Electronic structure and half-metallic transport in the La1-xCaxMnO3 system

Possible origins of ''colossal magnetoresistance'' (CMR) behavior in the La1-xCaxMnO3 system are studied using the local spin-density method. These calculations allow the quantification of the effects of Mn d-O p hybridization that have been largely neglected in previously published work. As regards the end-point compounds CaMnO3 and LaMnO3, the very different structural and magnetic symmetries of their ground states are predicted correctly. The distortion from the cubic perovskite structure of the LaMnO3 lattice is necessary to produce an antiferromagnetic insulating ground state. The distortion also strengthens the Mn magnetic moments. Application to ferromagnetic and constrained ferrimagnetic phases of La1-xCaxMnO3 in the CMR regime x approximate to 1/4-1/3 suggests, as observed, that magnetic coupling switches from antiferromagnetic to ferromagnetic. Hybridization between Mn d states and O p states is found to be strongly spin dependent, because the majority Mn d bands overlap the O p bands while the minority Mn d bands are separated by a gap from the O p bands. Both ferromagnetic and ferrimagnetic orderings are obtained and compared.
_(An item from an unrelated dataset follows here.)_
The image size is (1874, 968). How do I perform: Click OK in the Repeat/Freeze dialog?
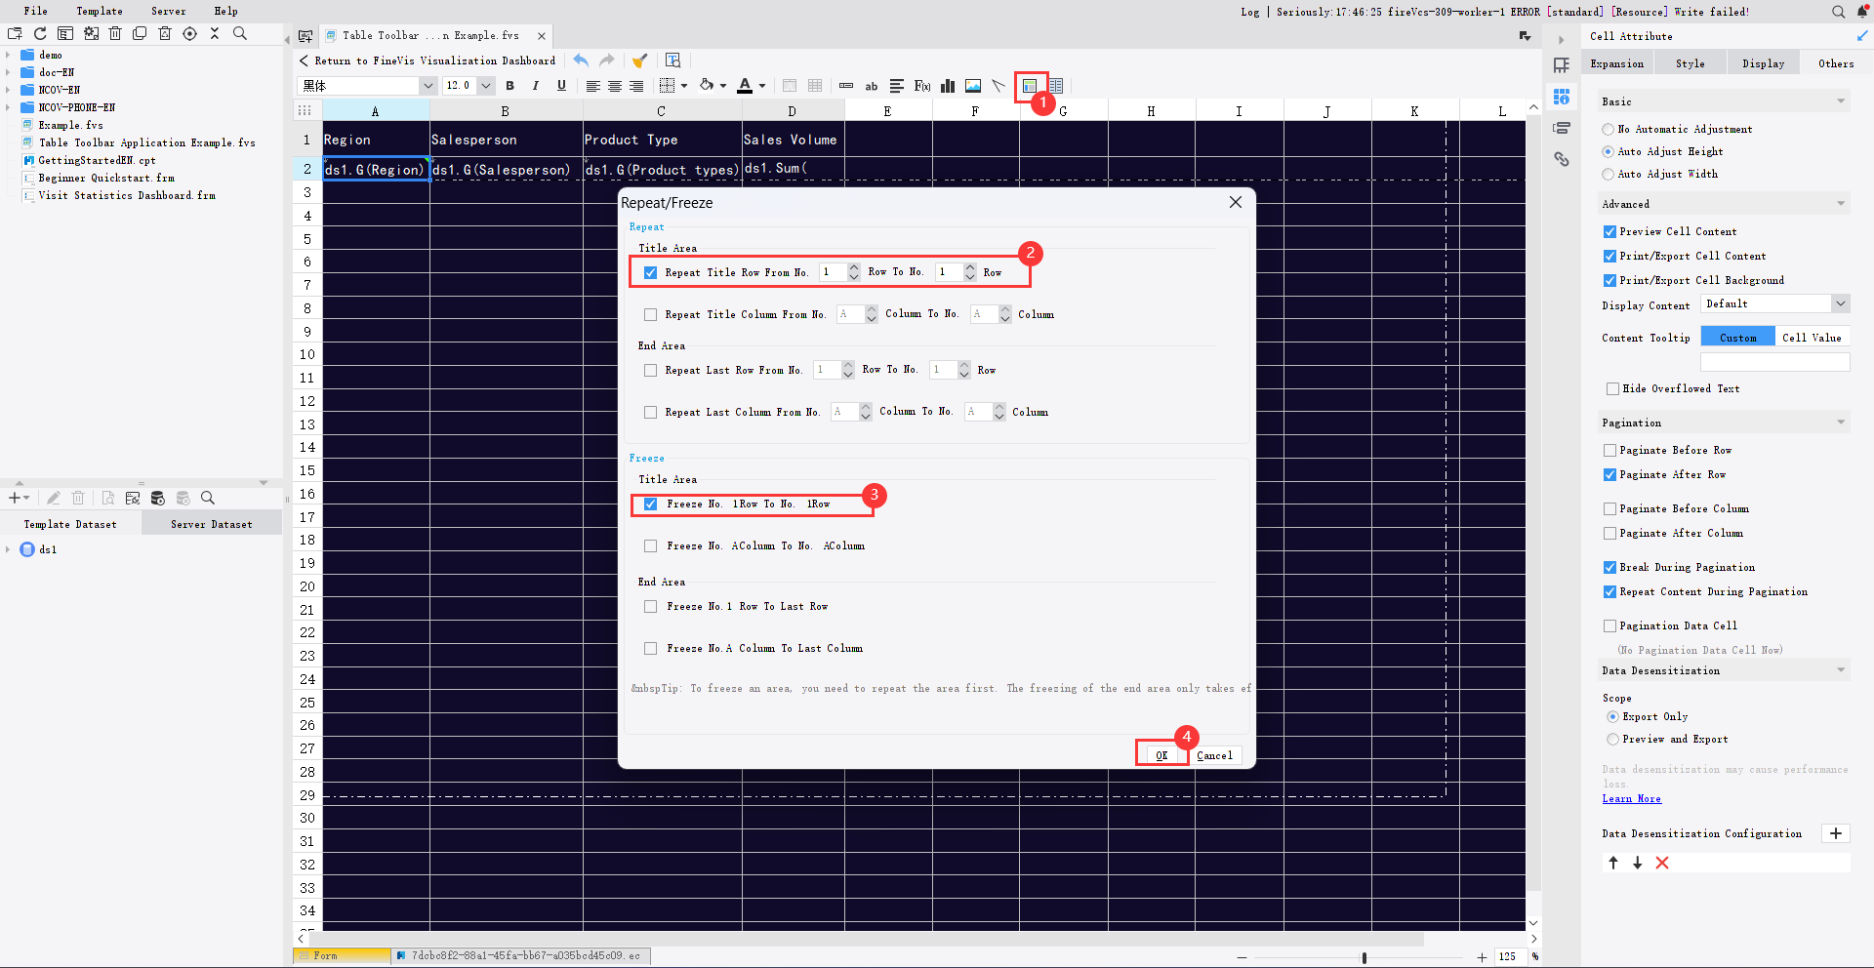tap(1161, 755)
We identify strong local environment effects arising from neighboring cation charge differences (La3+ or Ca2+) that suggest localization of the low density of minority carriers, leading to effective half-metallic ferromagnetism in the CMR regime. This behavior supports in some respects the popular ''double exchange'' picture of Zener but indicates the Mn d-O p hybridization is much too strong to be considered perturbatively. Half-metallic character promotes the possibility of very large magnetoresistance, and may well be an essential ingredient in the CMR effect.